While function relates solely to the individual, most of the ICIDH-2 dimensions (activity, participation, and contextual factors) are influenced by the society or environment in which the individual lives. All individuals have the right to fully participate in their community. If neighborhoods do not have a safe, comfortable, and convenient pedestrian system, this can leave people isolated in their own homes and unable to participate in everyday activities. Given the broad influence of environmental factors on the individual's level of function, professionals who design or construct sidewalk or trail environments have a significant influence over whether individuals will be able to use and enjoy the sidewalk and trail environments that they create.
Historically, our society believed that the presence of a disability was a function of the attributes of the individual. As such, it was the responsibility of the individual to change or adapt in order to "fit" into the community. For example, if an individual's legs were paralyzed, the individual was expected to find a different way to walk up a flight of stairs and into a building. However, as the ICIDH classification system demonstrates, activity and participation are not just a function of the individual but a reflection of the community environment in which they live. The installation of stairs with no alternate means of access creates activity and participation limitations for those who are unable to walk up the stairs. When a person's independence is denied because of facilities not being accessible, the person, their family, and society pays the cost of their isolation and dependence.
Sidewalk and trail developers, engineers, and construction personnel build for the future. Since months or years can elapse while a project is developed, designed, and constructed, projects constructed today will not be replaced for many years. Therefore, sidewalk and trail developers must not only be prepared to solve current design problems, but to also be fully aware of how current solutions will meet user demands in the future.
The design of sidewalk and trail environments is important to all pedestrians, but is particularly important to those with activity limitations related to the use of pedestrian environments. Older adults, people with vision impairments, and children frequently rely on sidewalks to travel within their community. People with mobility impairments must also incorporate knowledge of barriers and the location of accessible routes of travel as they plan their participation within the community. For instance, someone using a wheelchair may want to go to the bank, post office, and grocery store. The selection of where to go will be influenced by the accessibility of each facility, as well as the accessibility of the paths of travel between each facility.

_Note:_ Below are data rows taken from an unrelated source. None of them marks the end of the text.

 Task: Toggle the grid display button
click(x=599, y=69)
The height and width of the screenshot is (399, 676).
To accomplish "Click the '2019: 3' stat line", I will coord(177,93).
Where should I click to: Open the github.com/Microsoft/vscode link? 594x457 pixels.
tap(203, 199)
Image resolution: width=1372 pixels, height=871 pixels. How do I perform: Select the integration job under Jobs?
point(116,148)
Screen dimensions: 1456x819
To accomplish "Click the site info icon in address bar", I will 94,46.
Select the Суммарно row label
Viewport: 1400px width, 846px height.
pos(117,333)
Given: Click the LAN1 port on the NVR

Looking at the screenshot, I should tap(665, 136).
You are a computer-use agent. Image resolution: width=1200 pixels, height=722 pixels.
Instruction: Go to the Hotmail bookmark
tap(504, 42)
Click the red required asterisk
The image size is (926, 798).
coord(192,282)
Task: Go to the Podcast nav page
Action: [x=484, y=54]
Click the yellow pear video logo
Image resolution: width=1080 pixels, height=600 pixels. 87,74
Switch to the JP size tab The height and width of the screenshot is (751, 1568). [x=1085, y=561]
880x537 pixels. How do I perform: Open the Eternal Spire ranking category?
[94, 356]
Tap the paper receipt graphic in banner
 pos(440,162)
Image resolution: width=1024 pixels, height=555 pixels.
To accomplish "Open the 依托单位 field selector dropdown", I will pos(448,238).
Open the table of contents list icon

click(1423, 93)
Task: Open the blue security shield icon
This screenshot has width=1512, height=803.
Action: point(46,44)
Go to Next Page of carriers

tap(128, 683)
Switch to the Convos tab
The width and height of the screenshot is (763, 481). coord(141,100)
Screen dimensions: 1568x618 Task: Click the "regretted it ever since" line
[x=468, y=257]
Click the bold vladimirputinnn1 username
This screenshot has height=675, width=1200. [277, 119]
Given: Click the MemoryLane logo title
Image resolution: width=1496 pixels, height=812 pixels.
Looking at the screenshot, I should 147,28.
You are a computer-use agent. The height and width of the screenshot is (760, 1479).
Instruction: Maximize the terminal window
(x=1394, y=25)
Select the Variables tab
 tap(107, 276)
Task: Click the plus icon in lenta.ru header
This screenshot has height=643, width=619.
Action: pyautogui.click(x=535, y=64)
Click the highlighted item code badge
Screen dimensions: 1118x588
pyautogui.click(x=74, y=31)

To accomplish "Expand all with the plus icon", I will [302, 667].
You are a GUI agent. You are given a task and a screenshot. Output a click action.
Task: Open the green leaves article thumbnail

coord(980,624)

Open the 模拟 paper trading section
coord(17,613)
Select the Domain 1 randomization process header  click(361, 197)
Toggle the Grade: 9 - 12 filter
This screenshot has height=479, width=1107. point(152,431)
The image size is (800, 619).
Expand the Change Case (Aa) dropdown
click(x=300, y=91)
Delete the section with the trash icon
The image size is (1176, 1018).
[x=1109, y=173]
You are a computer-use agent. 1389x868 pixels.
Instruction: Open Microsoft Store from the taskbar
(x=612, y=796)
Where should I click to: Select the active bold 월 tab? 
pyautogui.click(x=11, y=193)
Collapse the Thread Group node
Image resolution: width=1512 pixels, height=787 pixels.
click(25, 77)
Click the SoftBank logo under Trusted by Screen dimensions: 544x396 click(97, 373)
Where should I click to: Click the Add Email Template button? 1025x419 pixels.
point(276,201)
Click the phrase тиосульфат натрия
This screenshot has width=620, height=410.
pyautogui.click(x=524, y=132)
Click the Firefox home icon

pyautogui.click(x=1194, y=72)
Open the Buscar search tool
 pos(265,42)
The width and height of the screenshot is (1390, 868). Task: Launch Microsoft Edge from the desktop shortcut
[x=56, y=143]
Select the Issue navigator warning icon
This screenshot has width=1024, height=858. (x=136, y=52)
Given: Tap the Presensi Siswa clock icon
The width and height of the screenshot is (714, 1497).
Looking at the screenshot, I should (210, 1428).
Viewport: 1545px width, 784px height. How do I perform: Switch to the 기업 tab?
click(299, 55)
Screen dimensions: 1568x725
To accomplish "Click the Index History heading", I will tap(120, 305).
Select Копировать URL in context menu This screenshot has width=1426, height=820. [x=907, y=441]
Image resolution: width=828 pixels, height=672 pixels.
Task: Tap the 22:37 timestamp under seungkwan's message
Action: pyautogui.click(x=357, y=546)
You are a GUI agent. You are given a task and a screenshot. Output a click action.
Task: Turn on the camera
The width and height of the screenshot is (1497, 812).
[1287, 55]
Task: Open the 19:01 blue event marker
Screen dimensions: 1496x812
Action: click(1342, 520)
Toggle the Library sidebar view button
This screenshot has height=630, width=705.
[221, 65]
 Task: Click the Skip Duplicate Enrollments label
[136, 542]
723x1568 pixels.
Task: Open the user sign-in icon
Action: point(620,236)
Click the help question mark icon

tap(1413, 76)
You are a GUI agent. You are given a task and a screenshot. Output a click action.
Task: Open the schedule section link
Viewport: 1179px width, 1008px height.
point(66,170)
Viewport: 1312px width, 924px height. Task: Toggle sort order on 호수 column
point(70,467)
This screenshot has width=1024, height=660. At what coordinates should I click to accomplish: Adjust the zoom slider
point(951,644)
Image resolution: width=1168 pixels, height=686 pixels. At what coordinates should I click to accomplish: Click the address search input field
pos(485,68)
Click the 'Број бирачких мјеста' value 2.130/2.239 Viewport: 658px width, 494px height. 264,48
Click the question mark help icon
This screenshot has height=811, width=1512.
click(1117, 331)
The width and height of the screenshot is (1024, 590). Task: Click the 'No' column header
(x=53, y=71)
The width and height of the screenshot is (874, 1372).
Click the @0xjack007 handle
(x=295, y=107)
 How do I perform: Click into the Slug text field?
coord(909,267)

Barriers along a path of travel may actually force an individual with activity limitations to use different facilities than they would prefer.
Traditionally, the project development, design, and construction of pedestrian facilities have been based on the design characteristics of a "standard pedestrian." Oftentimes the parameters for the "standard pedestrian" were based on a young adult male of "normal" body function and structure. It has always been recognized that these design parameters were meant to represent an average among the population. While these parameters may have been appropriate for pedestrian facilities in the past, the composition of our population has changed significantly in recent decades. Some examples of changes in the population that may affect sidewalk and trail design parameters include:
These changes are expected to continue, and probably accelerate, in the future. Today, even more so than in the past, the concept of the "standard pedestrian" is detrimental rather than helpful in creating high quality pedestrian facilities. In reality, the travel speeds, endurance limits, physical strength, stature, and judgment abilities of pedestrians vary tremendously, and the range of abilities is increasing as our population changes. For example, the average pedestrian as defined in the Manual on Uniform Traffic Control Devices has a walking speed of 1.2 m/s (4 ft/s) (U.S. Department of Transportation, 1988). In contrast, research with older adults indicates an average walking speed of 0.85 m/s (2.8 ft/s) (Staplin, Lococo, Byington, 1998).
Use of a "standard pedestrian" may create unnecessary barriers because the associated design parameters no longer reflect the abilities and needs of our population. In order to meet the needs of our changing population, designers should use the knowledge and awareness of the range of abilities among our population to develop sidewalk and trail environments that do not impose activity or participation limitations because of artificial or unnecessary barriers.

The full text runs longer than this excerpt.